Directions:
In the entries below, spot each line with the word "agent" and copy it.

Data excerpts:
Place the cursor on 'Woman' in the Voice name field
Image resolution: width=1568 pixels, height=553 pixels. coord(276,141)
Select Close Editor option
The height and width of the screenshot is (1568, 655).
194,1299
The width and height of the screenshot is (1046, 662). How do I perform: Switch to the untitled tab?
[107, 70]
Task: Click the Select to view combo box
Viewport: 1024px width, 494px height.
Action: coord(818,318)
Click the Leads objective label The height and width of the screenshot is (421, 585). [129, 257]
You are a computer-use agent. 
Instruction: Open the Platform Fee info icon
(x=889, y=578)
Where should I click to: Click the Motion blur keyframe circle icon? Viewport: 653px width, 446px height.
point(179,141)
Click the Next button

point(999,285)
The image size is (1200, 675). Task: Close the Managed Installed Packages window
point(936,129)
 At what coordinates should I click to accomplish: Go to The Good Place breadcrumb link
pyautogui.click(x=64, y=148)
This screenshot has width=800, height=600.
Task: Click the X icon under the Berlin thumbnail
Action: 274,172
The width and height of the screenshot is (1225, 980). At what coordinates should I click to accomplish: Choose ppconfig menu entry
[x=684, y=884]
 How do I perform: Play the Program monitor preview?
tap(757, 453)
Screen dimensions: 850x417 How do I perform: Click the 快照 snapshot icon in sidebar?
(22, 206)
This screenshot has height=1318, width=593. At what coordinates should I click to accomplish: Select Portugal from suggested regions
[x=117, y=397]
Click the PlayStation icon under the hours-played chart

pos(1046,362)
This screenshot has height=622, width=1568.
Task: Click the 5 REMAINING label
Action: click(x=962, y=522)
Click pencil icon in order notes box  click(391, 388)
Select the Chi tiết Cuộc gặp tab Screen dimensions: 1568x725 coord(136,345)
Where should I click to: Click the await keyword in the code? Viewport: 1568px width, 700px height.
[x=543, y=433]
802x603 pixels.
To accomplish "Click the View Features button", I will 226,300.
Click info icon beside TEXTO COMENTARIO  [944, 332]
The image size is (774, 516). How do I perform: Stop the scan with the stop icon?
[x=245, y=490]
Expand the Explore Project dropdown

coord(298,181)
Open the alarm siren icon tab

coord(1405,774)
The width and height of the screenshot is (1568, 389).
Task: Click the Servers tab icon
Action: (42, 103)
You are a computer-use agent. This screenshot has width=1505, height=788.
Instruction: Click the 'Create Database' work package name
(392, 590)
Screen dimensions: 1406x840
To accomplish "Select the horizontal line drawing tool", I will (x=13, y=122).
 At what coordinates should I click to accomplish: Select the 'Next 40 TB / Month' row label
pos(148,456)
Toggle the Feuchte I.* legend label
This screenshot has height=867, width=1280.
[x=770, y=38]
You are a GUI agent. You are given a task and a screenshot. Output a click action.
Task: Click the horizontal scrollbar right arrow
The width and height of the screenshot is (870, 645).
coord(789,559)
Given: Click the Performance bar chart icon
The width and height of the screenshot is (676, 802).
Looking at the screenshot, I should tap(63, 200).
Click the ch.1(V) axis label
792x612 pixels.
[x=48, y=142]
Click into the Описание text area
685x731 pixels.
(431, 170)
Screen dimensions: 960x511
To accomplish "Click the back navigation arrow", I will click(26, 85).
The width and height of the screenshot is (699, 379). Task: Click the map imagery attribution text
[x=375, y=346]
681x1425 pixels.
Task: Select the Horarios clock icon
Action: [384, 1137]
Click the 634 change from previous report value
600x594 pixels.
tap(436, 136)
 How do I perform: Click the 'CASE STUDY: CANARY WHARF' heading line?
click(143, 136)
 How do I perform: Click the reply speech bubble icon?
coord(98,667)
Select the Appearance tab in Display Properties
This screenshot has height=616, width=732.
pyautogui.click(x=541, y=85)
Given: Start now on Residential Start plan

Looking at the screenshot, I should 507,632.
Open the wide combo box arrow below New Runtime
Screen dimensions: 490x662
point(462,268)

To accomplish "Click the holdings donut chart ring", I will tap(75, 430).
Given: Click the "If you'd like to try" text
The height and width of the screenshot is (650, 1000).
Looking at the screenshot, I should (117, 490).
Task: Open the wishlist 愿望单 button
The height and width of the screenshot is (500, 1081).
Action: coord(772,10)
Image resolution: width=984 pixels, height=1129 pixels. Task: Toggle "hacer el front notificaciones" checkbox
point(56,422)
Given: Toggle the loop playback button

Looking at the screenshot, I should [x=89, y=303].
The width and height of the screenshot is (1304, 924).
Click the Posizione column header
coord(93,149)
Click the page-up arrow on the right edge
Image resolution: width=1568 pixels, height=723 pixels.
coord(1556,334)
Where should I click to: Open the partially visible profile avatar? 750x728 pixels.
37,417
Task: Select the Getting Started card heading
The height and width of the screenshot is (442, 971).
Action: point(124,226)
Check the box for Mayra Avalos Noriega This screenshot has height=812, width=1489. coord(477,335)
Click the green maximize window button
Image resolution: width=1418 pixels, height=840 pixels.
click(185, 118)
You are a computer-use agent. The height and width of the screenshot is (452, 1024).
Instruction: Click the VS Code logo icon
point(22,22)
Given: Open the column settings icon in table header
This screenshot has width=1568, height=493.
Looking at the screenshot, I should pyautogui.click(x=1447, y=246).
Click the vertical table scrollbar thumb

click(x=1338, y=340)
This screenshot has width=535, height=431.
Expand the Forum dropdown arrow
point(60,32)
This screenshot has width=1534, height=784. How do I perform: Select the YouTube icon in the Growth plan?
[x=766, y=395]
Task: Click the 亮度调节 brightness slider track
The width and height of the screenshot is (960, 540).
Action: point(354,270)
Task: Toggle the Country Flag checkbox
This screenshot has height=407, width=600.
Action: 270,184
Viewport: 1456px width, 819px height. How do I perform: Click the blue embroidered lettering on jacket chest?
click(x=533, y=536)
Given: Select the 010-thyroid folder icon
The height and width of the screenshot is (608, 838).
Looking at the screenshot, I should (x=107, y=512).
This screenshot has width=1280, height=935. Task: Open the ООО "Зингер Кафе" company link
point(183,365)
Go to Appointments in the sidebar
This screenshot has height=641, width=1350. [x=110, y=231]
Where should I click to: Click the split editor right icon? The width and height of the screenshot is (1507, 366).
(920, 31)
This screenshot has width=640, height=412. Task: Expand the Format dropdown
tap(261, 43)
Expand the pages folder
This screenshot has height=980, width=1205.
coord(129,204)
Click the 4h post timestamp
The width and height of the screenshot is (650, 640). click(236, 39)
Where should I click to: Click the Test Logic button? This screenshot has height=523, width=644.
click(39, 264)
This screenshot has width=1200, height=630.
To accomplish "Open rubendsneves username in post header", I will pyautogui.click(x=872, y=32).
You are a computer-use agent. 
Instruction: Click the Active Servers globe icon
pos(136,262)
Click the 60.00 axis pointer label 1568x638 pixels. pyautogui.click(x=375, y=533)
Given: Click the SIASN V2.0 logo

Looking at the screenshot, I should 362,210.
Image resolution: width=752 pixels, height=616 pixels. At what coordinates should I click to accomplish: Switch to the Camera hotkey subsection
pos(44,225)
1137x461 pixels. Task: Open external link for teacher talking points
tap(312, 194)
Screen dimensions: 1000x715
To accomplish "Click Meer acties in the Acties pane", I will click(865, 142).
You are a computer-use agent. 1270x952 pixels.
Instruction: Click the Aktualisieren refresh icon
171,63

Solution below:
You are a computer-use agent. 
You are a computer-use agent. This screenshot has width=1505, height=788.
You are a GUI agent. You are given a task and a screenshot. Output a click action.
You are a computer-use agent. The height and width of the screenshot is (452, 1024).
You are a computer-use agent. 
You are a computer-use agent. 1270x952 pixels.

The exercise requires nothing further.